Ibu saya tidak sendirian. Beberapa tetangga lainnya yang telah lanjut usia (lansia*) dan terkena stroke juga nyaris tak pernah lagi beraktivitas di luar rumah. Padahal, berbagai penelitian menunjukkan pentingnya mobilitas bagi kebahagiaan dan kesejahteraan lansia.

Mengapa Lansia Perlu Ruang Publik yang Ramah 

Mobilitas manusia selalu terkait erat dengan ruang di mana ia berada. Bicara tentang ruang publik yang ideal untuk lansia, Fleuret dan Atkinson (2007) menjelaskan konsep ruang-ruang kesejahteraan (‘spaces of well-being’). Ruang yang tercipta dari interaksi individu dengan elemen-elemen material dan non-material ini memungkinkan mobilitas, pemenuhan kebutuhan diri, dan konstruksi sosial yang positif pada suatu kelompok sosial, termasuk kelompok lansia. Ruang seperti itu juga berkontribusi pada harga diri dan penghargaan yang imbal-balik; menyediakan perlindungan dari risiko sosial dan lingkungan, dan bisa membantu pemulihan fisik, mental, dan emosi.
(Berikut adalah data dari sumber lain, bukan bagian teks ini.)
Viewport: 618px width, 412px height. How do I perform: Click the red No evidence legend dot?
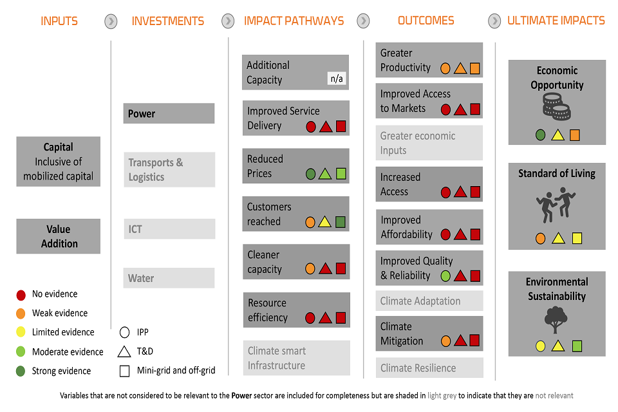pyautogui.click(x=21, y=295)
Keterbatasan mobilitas membatasi peluang lansia dan orang-orang dengan kebutuhan khusus untuk memenuhi kebutuhan dan keinginan, sehingga berdampak pada kesejahteraan dan kebahagiaan mereka. Penelitian Urry (2007), Kronlid (2008) or Shin (2011) yang dirangkum oleh Nordbakke dan Schwanen (2013) menegaskan bahwa mobilitas adalah fasilitator bagi terwujudnya kesejahteraan manusia. Kemampuan untuk bergerak, dan perjalanan yang dilakukan oleh manusia memungkinkan mereka untuk melakukan aktivitas di tempat-tempat yang dapat memenuhi keinginan dan kebutuhan mereka, yang selanjutnya juga memungkinkan manusia untuk mengalami kebahagiaan atau mewujudkan potensi dirinya. Pergerakan manusia dapat meningkatkan kesejahteraan melalui berbagai cara, diantaranya melalui pengalaman yang membahagiakan, kemandirian, dan terbentuknya hubungan positif dengan orang lain.
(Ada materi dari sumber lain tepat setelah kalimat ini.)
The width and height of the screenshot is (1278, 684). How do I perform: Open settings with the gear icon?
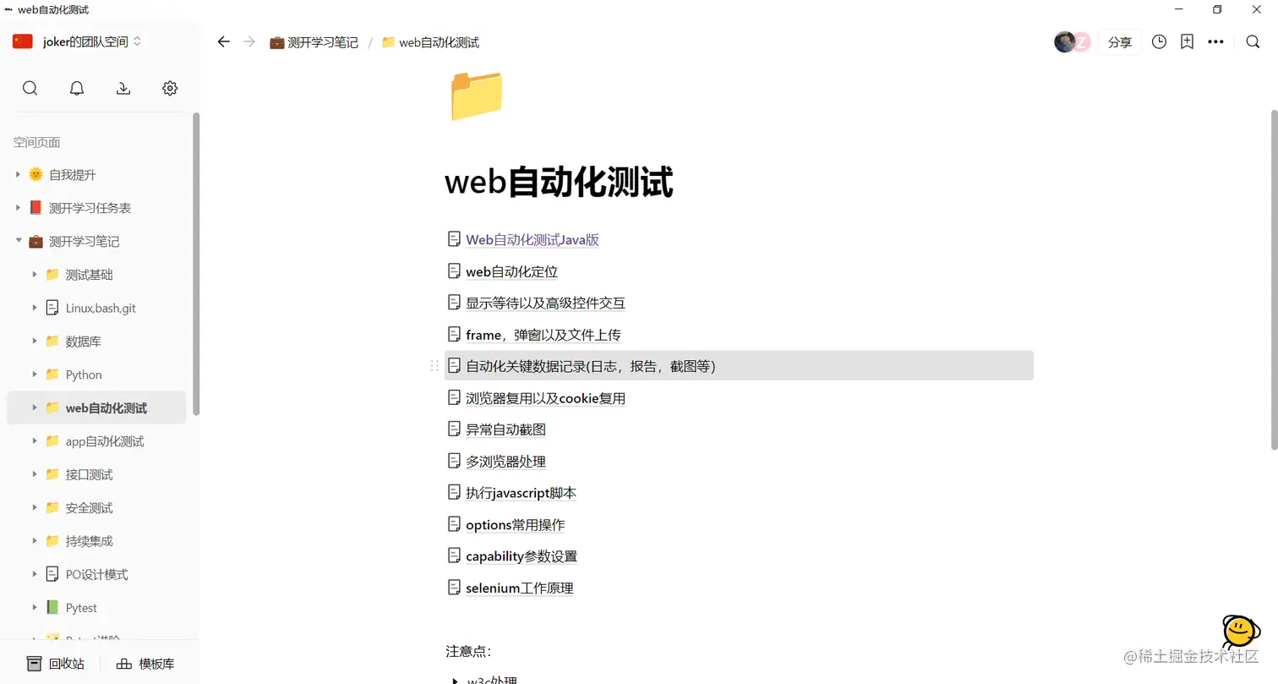point(169,88)
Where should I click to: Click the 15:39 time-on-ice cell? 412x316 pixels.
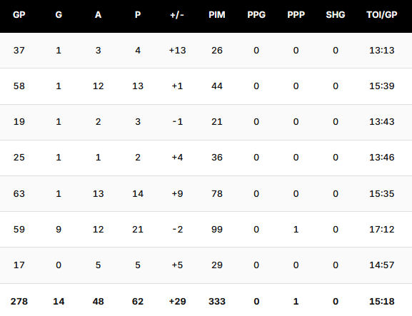coord(382,86)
Terus-terusan meminta bantuan orang lain juga berpotensi membuat lansia merasa tak berguna dan kehilangan harga dirinya. Ucapan “maaf ya, ibu/bapak merepotkan kamu terus”, atau “apa gunanya hidup lama-lama kalau kita selalu tergantung pada orang lain”, yang sering terdengar dari para lansia menunjukkan beratnya beban psikologis yang ditanggung para lansia ketika mereka merasa tak mampu melakukan banyak hal sendirian lagi. Padahal, bila ruang dan fasilitas publik memungkinkan mereka untuk mandiri, mereka bisa saja mengurangi ketergantungannya pada orang lain. Kebahagiaan dan harga diri mereka pun tetap terjaga.

Seperti Apa Ruang Publik yang Ramah Lansia?

Menurut Badan PBB untuk Pemukiman Manusia, UN-Habitat (2015), ruang publik meliputi ruang yang bisa diakses dan dinikmati oleh semua orang, tanpa tujuan untuk mengambil keuntungan. Ruang publik bisa berwujud taman, jalan, tepian jalan, pasar, dan tempat bermain. Sayangnya, meski penting untuk membentuk kota yang nyaman dan aman, keberadaan jalanan dan ruang publik yang ramah bagi semua orang masih sering terabaikan.

Ruang publik yang ramah lansia biasanya didukung oleh masyarakat yang juga ramah lansia. Di masyarakat seperti ini, layanan dan struktur yang berhubungan dengan lingkungan fisik dan sosial dirancang untuk membantu para lansia “menua secara aktif”; yakni lingkungan yang memungkinkan lansia untuk hidup dengan aman, memiliki kesehatan yang baik, dan dapat berpartisipasi di masyarakatnya (WHO, 2007).

Di masyarakat yang ramah lansia, layanan publik dan komersial dirancang agar mampu mengakomodasi berbagai tingkat kemampuan orang-orang berusia lanjut. Masyarakat seperti ini memiliki penyedia layanan yang ramah lansia, pejabat publik, pemuka masyarakat dan agama, serta para pelaku usaha yang memahami beragamnya kelompok lansia. Mereka mendorong keterlibatan dan kontribusi lansia dalam kehidupan masyarakat, menghormati keputusan dan pilihan hidup lansia, mengantisipasi dan merespon kebutuhan dan pilihan-pilihan yang behubungan dengan kondisi lansia.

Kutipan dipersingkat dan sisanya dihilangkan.